• AIM OF THE TASK: Once the line with "Expand All Questions with chevron button" has been located in the records below, set down that line and all subsequent lines exactly, omitting the pictures.
______________________________
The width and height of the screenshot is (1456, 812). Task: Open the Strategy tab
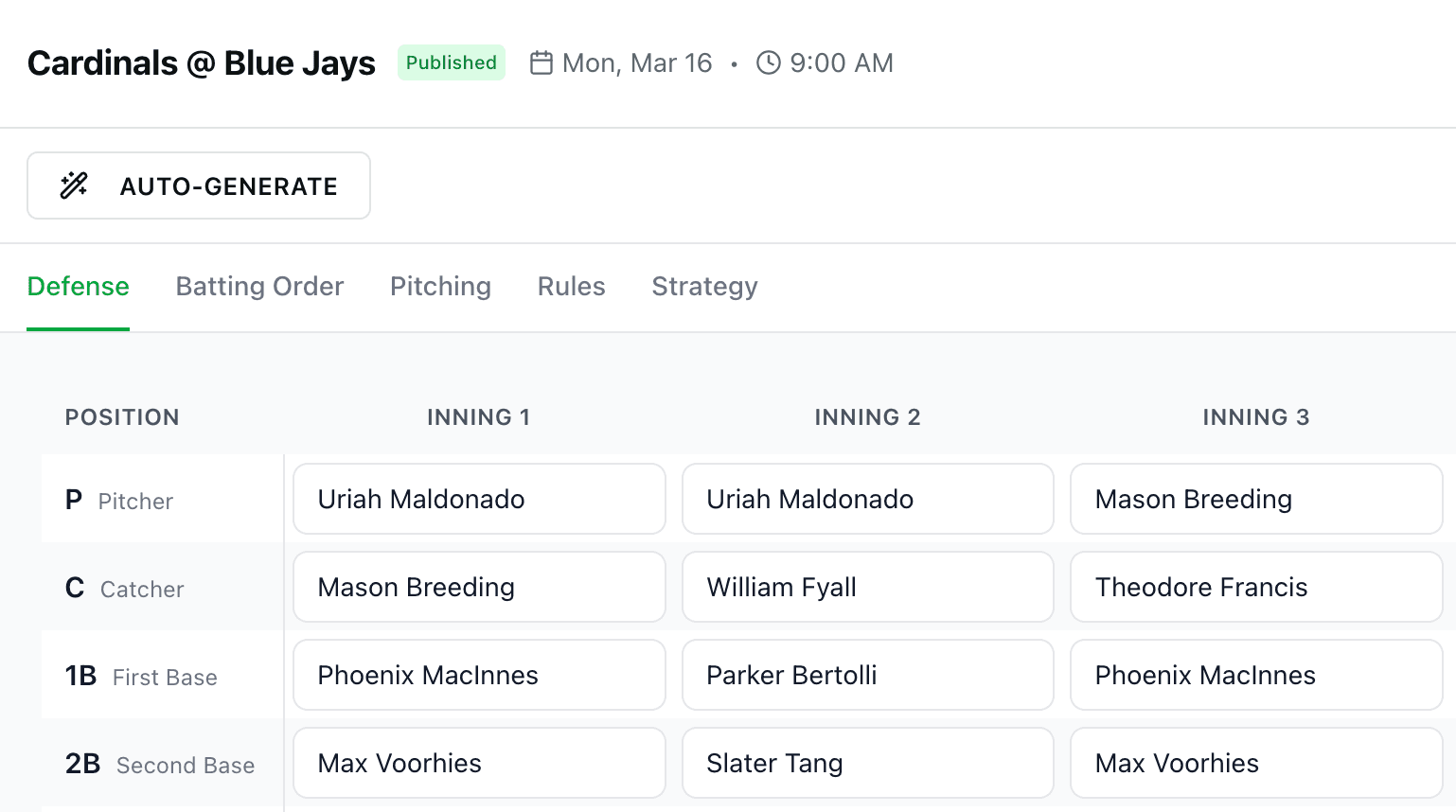(704, 286)
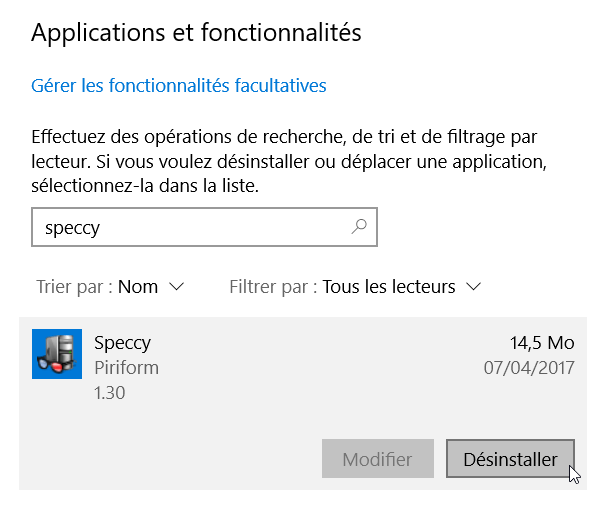
Task: Select the Speccy app name
Action: [122, 343]
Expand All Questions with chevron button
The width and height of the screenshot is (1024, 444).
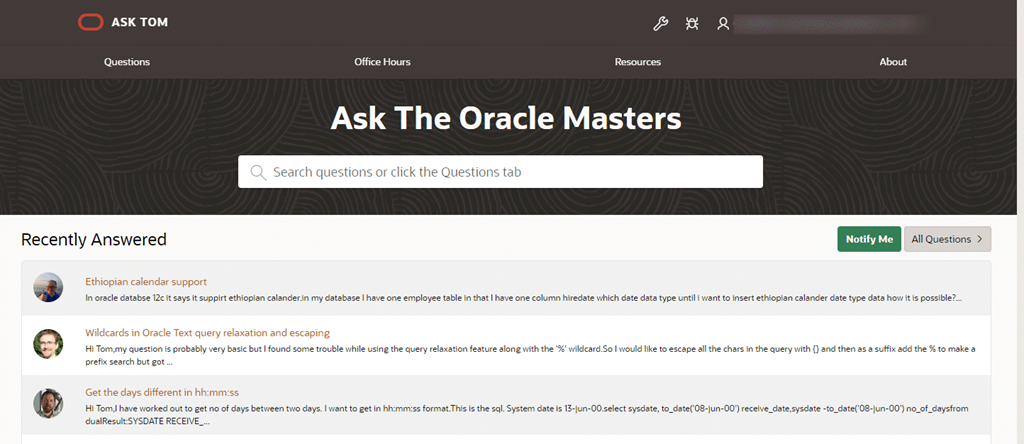pyautogui.click(x=947, y=239)
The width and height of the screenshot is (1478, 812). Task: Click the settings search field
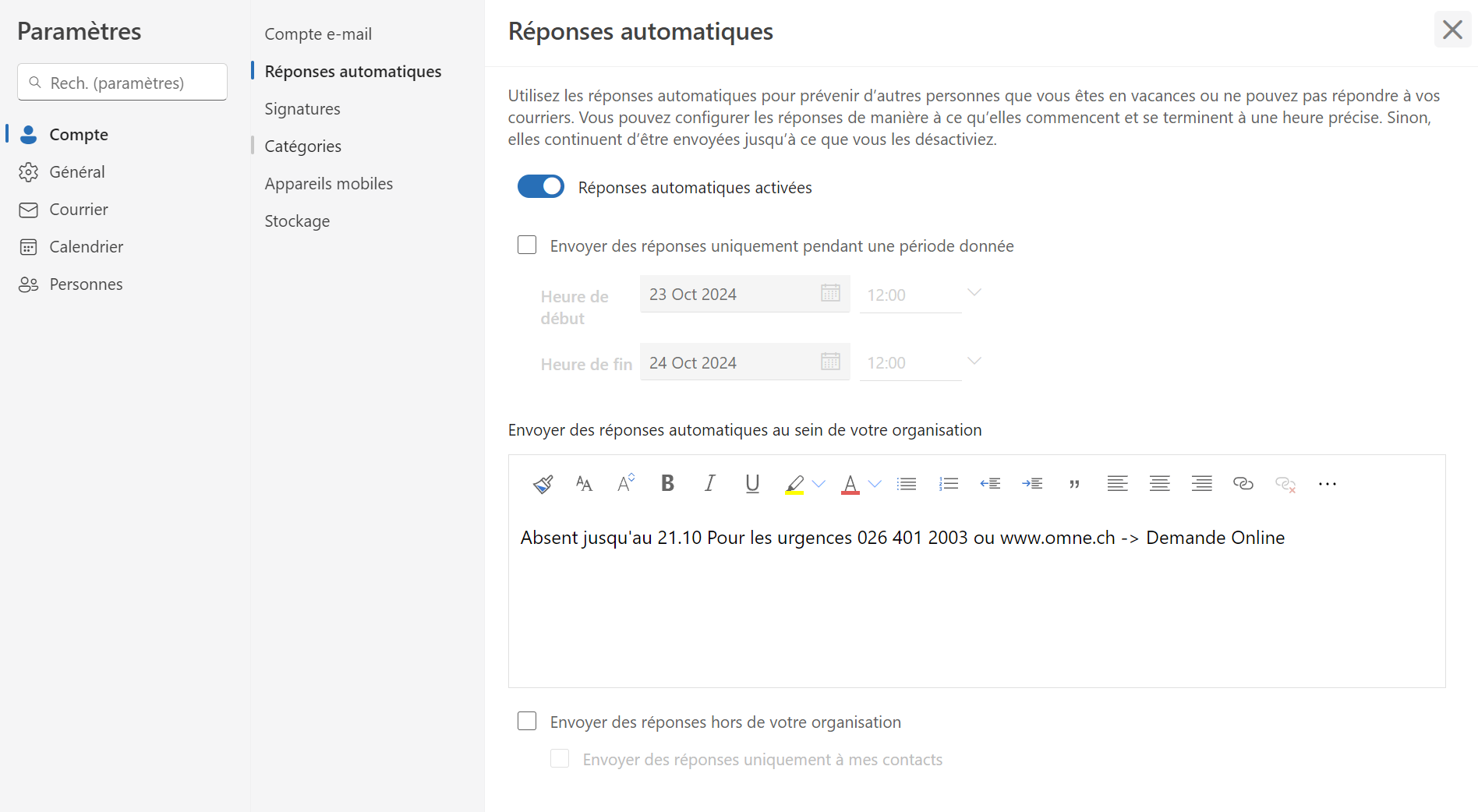[123, 83]
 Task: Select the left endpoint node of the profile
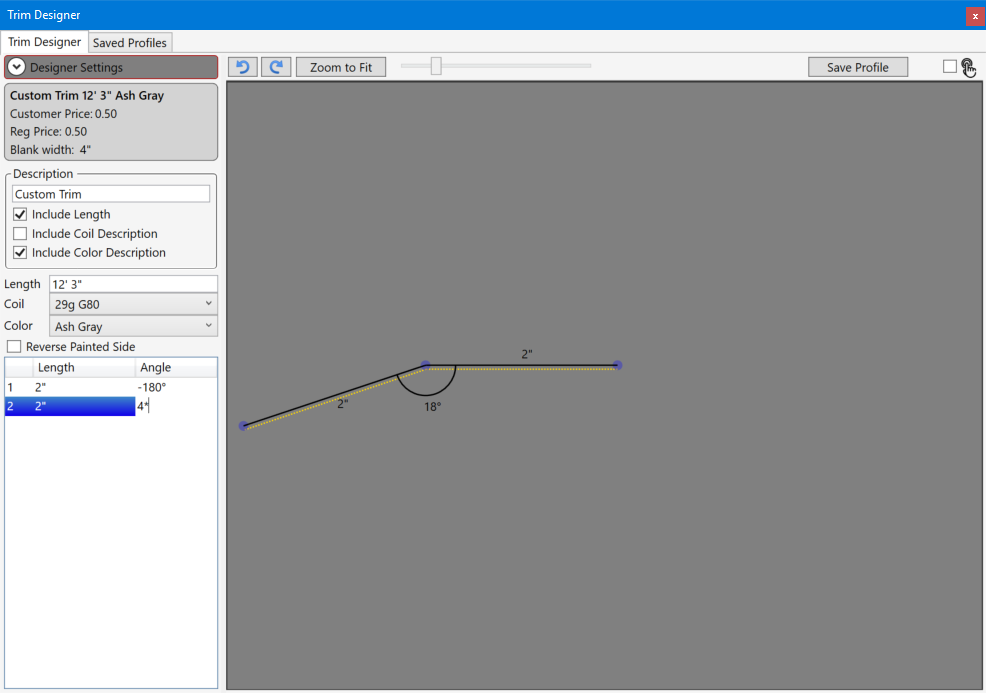[x=243, y=426]
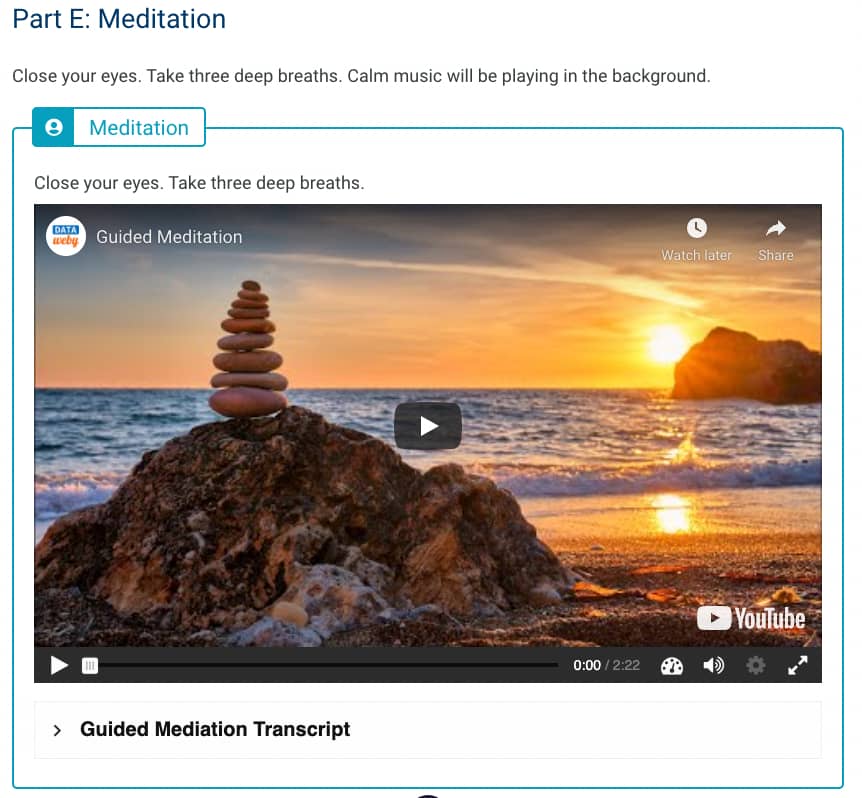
______________________________
• COMPLETED TASK:
Expand All Questions with chevron button
The width and height of the screenshot is (1024, 444).
pyautogui.click(x=947, y=239)
The width and height of the screenshot is (1478, 812). Task: Click the settings search field
[123, 83]
 Task: Select the left endpoint node of the profile
[x=243, y=426]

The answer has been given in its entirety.